Pytorch v2 High CPU consumption

namanmehta1994 · July 9, 2024, 9:14am

Generally, I work with Pytorch v1, recently, I decided to make an upgrade to Pytorch v2.
However, I notice that that the cpu consumption is really high. It’s almost more than 70%.
My task is image classification using resnet/mobilnet, and I am working with Flower102 Dataset(dummy data, just for reference)
I have gone through the resources such as the followings:

My System Specs:
Ubuntu 22.04.4 LTS
conda: 23.7.4
Python: 3.12.2
torch: 2.2.1
nvidia driver: 555.42.06(12.4 cuda)

Since pytorch v1 works seemlessly for me, I figured its driver/dependecy issue with pytorchv2, so I tried different variations.
But I have tried the sasme process with:

Python package manager: pip, conda, built from source
Python versions: 3.12.2, 3.10.14
torch versions: 2.2.1, 2.1.2
nvidia driver: 555.42.06(12.4 cuda, 12.5 cuda), 470.82.01(12.2 cuda, 12.4 cuda)
What I have tried:
batchsize(I have tried as low as batch size of 8 images)
pin_memory(in dataloader)
num_workers(in dataloader)
OMP_NUM_THREADS(I could not locate this in os environment params, upon checking some docs, this doesn’t really seem like it has any relevance here)

import os
from PIL import Image
import numpy as np
import torch
import torch.nn as nn
import torch.optim as optim
import torchvision
import torchvision.transforms as transforms
import torchmetrics
from net import Net
from tqdm import tqdm
from torchvision.models import resnet50, ResNet50_Weights
from torchvision.models import resnet101, ResNet101_Weights
from torchvision.models import resnet152, ResNet152_Weights
from torchvision.transforms import v2
from torchvision.transforms import ToTensor
import torchvision.datasets

def train(model, criterion, optimizer, train_loader, val_loader, max_epochs=3, target_accuracy=0.99):

    _device=torch.device("cuda" if torch.cuda.is_available() else "cpu")
    start_epoch = 0

    for epoch in range(start_epoch, max_epochs):
        # Training
        model.train()
        with tqdm(train_loader) as pbar:
            pbar.set_description(f"[Train] Epoch {epoch}")
            for images, labels in pbar:
                images = images.to(_device)
                labels = labels.to(_device)
                optimizer.zero_grad()
                outputs = model(images)
                loss = criterion(outputs, labels)
                loss.backward()
                optimizer.step()
                loss = loss.cpu()
                pbar.set_postfix({"loss": loss.item()})

        # Validation
        model.eval()
        metric_acc = torchmetrics.Accuracy("multiclass", num_classes=200)
        with tqdm(val_loader) as pbar:
            pbar.set_description(f"[Valid] Epoch {epoch}")
            for images, labels in pbar:
                images = images.to(_device)
                pred = torch.argmax(model(images), axis=1).cpu()
                metric_acc(pred, labels)
                pbar.set_postfix({"acc": metric_acc.compute().item()})

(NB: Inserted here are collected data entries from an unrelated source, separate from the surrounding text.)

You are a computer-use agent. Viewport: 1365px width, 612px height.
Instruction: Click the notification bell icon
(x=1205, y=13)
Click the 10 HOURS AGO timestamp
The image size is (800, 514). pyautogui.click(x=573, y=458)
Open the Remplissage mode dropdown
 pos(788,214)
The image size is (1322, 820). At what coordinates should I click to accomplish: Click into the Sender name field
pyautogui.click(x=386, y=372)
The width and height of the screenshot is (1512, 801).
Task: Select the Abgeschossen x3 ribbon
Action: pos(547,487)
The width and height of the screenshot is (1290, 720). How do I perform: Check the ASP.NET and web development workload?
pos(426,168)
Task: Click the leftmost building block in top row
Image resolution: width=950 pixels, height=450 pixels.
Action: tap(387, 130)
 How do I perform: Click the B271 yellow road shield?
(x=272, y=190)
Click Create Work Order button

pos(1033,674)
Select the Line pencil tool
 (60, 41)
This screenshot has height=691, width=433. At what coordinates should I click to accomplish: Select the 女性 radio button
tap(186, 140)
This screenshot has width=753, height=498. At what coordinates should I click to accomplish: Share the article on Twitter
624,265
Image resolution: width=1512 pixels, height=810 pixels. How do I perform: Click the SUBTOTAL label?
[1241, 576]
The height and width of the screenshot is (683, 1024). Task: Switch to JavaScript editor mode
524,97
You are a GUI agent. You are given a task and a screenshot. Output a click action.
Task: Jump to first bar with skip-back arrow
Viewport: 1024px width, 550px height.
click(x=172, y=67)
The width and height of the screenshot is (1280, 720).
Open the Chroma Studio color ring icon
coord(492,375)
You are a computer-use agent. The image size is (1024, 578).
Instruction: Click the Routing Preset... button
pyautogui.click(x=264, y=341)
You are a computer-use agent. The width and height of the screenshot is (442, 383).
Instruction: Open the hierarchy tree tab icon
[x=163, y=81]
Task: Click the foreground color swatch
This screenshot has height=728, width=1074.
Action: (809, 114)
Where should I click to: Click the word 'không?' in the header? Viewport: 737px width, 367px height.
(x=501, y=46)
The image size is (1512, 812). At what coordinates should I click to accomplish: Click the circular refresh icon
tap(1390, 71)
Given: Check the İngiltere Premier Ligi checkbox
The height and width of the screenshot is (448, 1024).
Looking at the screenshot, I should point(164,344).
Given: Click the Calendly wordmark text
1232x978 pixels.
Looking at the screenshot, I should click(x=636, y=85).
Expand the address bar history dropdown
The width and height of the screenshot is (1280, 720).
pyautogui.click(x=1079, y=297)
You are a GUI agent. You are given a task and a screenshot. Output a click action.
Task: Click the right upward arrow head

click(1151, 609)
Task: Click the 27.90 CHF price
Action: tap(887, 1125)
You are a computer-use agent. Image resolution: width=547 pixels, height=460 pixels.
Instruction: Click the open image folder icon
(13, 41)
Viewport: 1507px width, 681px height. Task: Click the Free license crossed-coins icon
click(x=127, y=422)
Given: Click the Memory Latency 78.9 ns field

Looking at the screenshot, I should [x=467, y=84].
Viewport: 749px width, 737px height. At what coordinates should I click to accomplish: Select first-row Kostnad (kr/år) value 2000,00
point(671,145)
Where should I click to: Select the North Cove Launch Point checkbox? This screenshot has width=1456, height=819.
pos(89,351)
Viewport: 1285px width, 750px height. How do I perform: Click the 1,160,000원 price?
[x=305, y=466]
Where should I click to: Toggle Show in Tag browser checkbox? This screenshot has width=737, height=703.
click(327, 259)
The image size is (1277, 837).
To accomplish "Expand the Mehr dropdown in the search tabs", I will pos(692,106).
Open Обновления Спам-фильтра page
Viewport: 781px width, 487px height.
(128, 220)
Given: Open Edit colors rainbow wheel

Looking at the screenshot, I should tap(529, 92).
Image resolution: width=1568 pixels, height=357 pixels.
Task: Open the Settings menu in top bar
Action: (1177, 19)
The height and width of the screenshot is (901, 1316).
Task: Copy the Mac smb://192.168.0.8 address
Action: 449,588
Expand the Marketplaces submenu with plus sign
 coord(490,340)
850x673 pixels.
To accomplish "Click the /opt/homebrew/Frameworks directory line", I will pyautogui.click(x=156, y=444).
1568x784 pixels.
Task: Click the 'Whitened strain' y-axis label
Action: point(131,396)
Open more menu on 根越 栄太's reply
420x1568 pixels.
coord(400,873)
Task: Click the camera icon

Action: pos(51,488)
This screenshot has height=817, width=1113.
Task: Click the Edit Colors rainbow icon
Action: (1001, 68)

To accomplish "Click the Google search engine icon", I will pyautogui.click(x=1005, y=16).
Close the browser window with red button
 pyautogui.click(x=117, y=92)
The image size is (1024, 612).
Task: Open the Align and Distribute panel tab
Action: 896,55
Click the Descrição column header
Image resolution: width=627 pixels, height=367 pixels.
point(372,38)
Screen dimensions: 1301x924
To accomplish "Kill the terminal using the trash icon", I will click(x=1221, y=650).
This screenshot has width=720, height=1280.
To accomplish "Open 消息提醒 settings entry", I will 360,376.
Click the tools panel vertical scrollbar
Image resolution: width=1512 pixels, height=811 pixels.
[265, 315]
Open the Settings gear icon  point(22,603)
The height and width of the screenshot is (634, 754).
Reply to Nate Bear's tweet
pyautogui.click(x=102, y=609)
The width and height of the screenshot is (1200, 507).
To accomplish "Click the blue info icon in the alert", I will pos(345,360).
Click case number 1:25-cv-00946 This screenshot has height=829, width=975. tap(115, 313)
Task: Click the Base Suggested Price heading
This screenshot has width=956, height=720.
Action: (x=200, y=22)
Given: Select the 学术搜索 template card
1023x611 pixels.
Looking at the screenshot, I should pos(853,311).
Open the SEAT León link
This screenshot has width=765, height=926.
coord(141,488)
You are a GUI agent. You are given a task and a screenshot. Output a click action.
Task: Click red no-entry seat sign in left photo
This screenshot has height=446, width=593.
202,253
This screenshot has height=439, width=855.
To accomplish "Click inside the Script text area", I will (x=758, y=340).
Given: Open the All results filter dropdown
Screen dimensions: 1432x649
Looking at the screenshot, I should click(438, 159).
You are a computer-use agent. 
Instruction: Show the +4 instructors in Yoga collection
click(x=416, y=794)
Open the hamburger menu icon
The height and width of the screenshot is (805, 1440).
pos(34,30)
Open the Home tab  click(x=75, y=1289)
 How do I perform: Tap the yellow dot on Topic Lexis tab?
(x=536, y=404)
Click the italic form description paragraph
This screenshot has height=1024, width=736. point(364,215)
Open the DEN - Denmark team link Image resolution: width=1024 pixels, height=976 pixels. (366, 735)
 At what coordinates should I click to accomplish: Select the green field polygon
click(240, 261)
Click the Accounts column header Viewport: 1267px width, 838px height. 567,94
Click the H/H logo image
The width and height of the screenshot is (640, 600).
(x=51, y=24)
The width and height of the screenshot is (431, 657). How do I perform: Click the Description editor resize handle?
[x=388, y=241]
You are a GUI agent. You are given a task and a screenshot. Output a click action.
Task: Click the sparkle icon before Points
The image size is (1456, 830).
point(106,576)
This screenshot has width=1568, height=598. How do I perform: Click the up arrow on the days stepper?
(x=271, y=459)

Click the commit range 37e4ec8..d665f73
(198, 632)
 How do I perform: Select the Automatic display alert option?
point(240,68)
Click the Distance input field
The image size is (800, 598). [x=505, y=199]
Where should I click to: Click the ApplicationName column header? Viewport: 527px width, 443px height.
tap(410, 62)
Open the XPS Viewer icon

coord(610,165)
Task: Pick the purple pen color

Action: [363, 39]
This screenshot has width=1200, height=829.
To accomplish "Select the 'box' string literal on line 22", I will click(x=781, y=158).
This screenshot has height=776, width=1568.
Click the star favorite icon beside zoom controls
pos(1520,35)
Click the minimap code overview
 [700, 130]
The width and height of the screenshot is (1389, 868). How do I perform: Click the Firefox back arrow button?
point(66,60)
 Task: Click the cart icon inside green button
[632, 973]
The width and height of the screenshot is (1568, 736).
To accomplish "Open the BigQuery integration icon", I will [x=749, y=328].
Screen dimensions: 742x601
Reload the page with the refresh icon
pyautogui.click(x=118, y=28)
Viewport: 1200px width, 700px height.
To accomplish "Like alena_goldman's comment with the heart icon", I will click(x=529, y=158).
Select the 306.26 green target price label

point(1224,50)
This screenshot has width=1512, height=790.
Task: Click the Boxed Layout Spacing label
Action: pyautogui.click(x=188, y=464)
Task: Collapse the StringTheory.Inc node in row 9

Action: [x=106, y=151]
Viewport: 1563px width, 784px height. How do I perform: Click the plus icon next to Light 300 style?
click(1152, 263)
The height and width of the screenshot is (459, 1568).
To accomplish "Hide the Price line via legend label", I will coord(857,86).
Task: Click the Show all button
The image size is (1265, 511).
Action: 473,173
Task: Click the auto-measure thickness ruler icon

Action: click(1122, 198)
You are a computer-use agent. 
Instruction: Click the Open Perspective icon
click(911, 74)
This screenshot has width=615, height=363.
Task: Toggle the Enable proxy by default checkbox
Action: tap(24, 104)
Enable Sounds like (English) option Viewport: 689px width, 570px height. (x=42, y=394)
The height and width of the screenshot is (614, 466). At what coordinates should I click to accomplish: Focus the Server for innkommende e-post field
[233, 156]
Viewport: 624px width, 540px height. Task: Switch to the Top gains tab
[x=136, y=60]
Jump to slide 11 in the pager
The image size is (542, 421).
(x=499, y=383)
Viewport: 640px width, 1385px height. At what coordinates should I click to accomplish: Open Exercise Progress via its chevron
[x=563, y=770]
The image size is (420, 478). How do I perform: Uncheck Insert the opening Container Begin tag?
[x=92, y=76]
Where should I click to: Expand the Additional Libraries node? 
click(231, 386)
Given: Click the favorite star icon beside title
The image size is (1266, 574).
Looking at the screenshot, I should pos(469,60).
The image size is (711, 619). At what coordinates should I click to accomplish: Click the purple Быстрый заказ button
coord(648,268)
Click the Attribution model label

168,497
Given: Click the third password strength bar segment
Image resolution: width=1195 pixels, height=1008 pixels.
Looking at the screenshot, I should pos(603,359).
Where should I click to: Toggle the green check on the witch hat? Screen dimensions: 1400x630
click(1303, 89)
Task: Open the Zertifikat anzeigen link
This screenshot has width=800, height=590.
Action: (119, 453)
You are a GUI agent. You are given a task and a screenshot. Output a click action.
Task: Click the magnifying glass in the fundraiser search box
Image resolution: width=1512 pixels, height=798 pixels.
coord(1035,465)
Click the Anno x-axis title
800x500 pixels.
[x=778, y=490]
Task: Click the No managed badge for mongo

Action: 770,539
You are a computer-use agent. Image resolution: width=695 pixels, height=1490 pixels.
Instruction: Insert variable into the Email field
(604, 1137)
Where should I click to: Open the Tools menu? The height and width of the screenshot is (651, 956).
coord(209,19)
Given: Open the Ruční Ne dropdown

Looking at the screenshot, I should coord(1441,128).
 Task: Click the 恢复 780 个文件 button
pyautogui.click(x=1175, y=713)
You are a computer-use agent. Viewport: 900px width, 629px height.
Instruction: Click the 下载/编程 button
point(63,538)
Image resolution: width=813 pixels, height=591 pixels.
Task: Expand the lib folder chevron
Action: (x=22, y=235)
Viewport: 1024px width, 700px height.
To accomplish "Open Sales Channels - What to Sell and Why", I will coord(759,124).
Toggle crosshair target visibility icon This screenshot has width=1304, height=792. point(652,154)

if __name__ == "__main__":
    transforms_ = v2.Compose([
    v2.Resize(size=(300, 300)),
    ToTensor(),
    ])
    batch_size = 8
    dataset = torchvision.datasets.Flowers102(root="./data", split="train", transform=transforms_, download=True)
    n_samples = len(dataset)
    train_samples = int(n_samples * 0.95)
    val_samples = n_samples - train_samples
    train_dataset, val_dataset = torch.utils.data.random_split(dataset, [train_samples, val_samples])
    train_loader = torch.utils.data.DataLoader(dataset=train_dataset, batch_size=batch_size, 
      shuffle=True, pin_memory=False, num_workers=0)
    val_loader = torch.utils.data.DataLoader(dataset=train_dataset, batch_size=batch_size, shuffle=False)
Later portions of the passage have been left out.